Anathema, Maran-atha.— When the Jews lost the power of life and death, they used, nevertheless, to pronounce an anathema on persons who should have been executed according to the Mosaic law; and such a person became an anathema, or cheren, or accursed,—for the expressions are equivalent. They had a full persuasion that the curse would not be in vain; and, indeed, it appears they expected that some judgment, corresponding to that which the law pronounced, would befal the offender.

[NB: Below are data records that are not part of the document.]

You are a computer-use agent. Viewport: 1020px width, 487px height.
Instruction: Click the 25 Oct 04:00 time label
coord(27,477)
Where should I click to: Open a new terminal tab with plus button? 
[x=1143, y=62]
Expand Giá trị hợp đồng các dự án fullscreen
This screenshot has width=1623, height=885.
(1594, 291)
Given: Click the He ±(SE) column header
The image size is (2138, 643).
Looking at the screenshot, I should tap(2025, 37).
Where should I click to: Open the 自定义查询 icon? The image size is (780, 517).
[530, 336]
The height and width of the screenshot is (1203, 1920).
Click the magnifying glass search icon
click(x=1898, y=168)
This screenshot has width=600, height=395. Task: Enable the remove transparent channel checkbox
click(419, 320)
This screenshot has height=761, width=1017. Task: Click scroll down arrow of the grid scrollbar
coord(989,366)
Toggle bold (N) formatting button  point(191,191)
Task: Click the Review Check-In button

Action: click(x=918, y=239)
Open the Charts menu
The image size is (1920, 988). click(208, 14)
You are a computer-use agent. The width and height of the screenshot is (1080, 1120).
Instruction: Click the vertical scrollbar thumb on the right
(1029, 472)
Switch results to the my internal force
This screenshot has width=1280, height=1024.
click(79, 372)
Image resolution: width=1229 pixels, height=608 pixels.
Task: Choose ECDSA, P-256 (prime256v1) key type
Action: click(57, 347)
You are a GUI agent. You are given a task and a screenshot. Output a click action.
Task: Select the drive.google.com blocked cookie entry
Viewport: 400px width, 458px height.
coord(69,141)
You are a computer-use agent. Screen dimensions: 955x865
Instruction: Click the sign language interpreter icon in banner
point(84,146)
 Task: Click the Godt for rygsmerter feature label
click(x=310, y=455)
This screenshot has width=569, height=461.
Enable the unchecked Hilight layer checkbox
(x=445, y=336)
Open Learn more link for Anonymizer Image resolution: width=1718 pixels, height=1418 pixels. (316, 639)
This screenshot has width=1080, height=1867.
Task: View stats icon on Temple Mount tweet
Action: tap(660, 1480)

Now, to express their faith that God would, one way or another, and probably in some remarkable way, interpose, to add that efficacy to their sentence which they could not give it, it is most likely they used the Syriac words Maran-atha; that is, "The Lord cometh;" or, "He will surely and quickly come, to put this sentence in execution, and to shew that the person on whom it falls is indeed anathema,—accursed:" in allusion to this, when the Apostle was speaking of a secret alienation from Christ, maintained under the forms of Christianity, (which, perhaps, might be the case among many of the Corinthians, and much more probably may be so among us,) as this was not a crime capable of being convicted and censured in the Christian church, he reminds them that the Lord Jesus Christ will come at length, and find it out, and punish it in a proper manner. The Apostle chose to write with his own hand this weighty sentence, and insert it between his general salutation and benediction, that it might be the more attentively regarded. See John 9:22 and Bishop Patrick on Deuteronomy 27:15.

1 Corinthians 16:22

22 If any man love not the Lord Jesus Christ, let him be Anathema Maranatha.